Research Paper Volume 13, Issue 1 pp 619—645
A three-gene signature based on tumour microenvironment predicts overall survival of osteosarcoma in adolescents and young adults
- 1 Department of Breast, Bone and Soft Tissue Oncology, the Affiliated Tumor Hospital of Guangxi Medical University, Nanning 530021, China
- 2 Graduate School of Guangxi Medical University, Nanning 530021, China
- 3 Department of Bone and Soft Tissue Tumor Surgery, the Affiliated Tumor Hospital of Guangxi Medical University, Nanning 530021, China
Received: June 9, 2020 Accepted: October 9, 2020 Published: December 3, 2020
https://doi.org/10.18632/aging.202170How to Cite
Copyright: © 2020 Wen et al. This is an open access article distributed under the terms of the Creative Commons Attribution License (CC BY 3.0), which permits unrestricted use, distribution, and reproduction in any medium, provided the original author and source are credited.
Abstract
Evidences shows that immune and stroma related genes in the tumour microenvironment (TME) play a key regulator in the prognosis of Osteosarcomas (OSs).
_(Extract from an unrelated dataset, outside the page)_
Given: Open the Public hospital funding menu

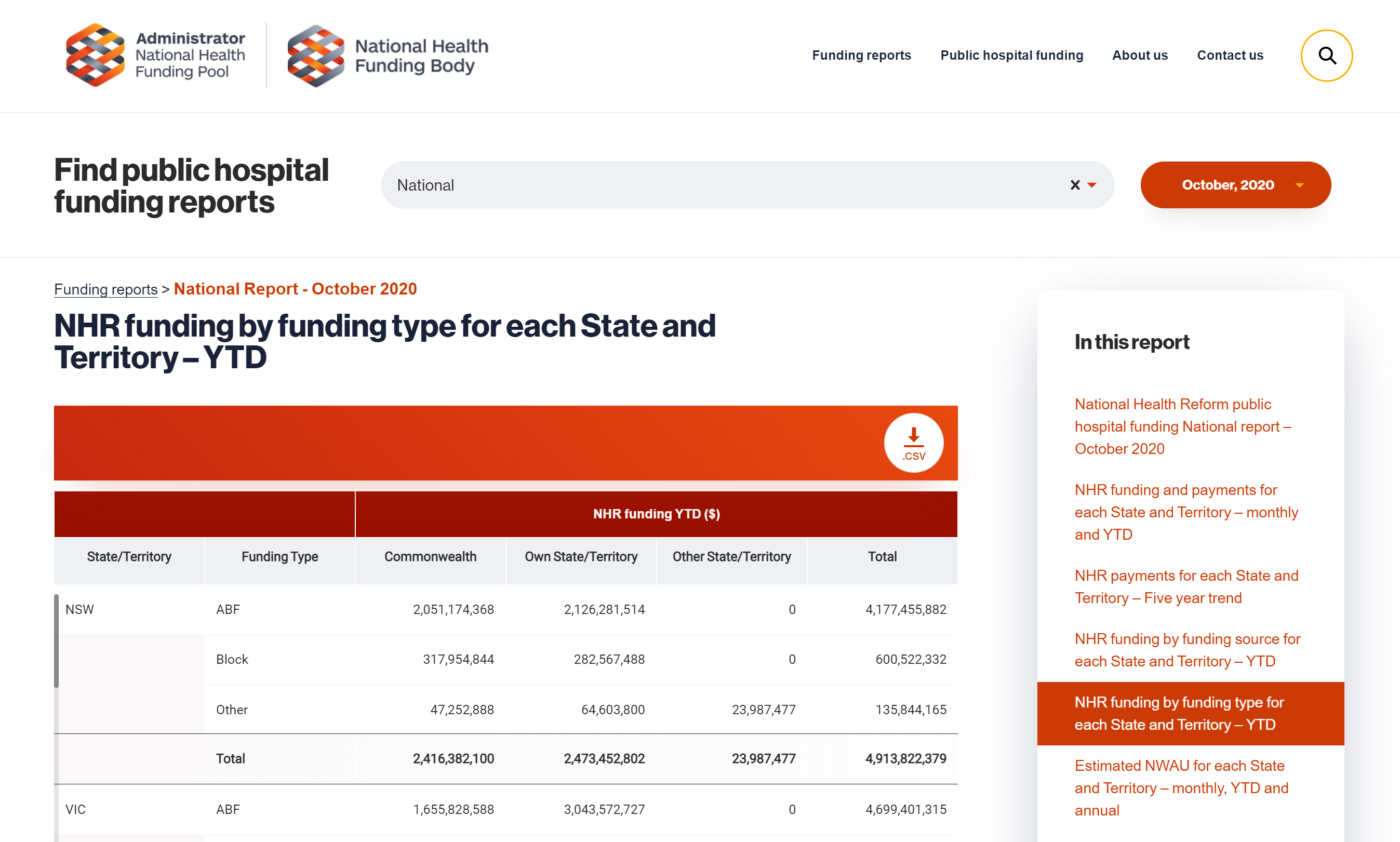Looking at the screenshot, I should tap(1011, 55).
The purpose of this study was to develop a TME-related risk model for assessing the prognosis of OSs. 82 OSs cases aged ≤25 years from TARGET were divided into two groups according to the immune/stromal scores that were analyzed by the Estimate algorithm. The differentially expressed genes (DEGs) between the two groups were analyzed and 122 DEGs were revealed. Finally, three genes (COCH, MYOM2 and PDE1B) with the minimum AIC value were derived from 122 DEGs by multivariate cox analysis. The three-gene risk model (3-GRM) could distinguish patients with high risk from the training (TARGET) and validation (GSE21257) cohort. Furthermore, a nomogram model included 3-GRM score and clinical features were developed, with the AUC values in predicting 1, 3 and 5-year survival were 0.971, 0.853 and 0.818, respectively. In addition, in the high 3-GRM score group, the enrichment degrees of infiltrating immune cells were significantly lower and immune-related pathways were markedly suppressed. In summary, this model may be used as a marker to predict survival for OSs patients in adolescent and young adults.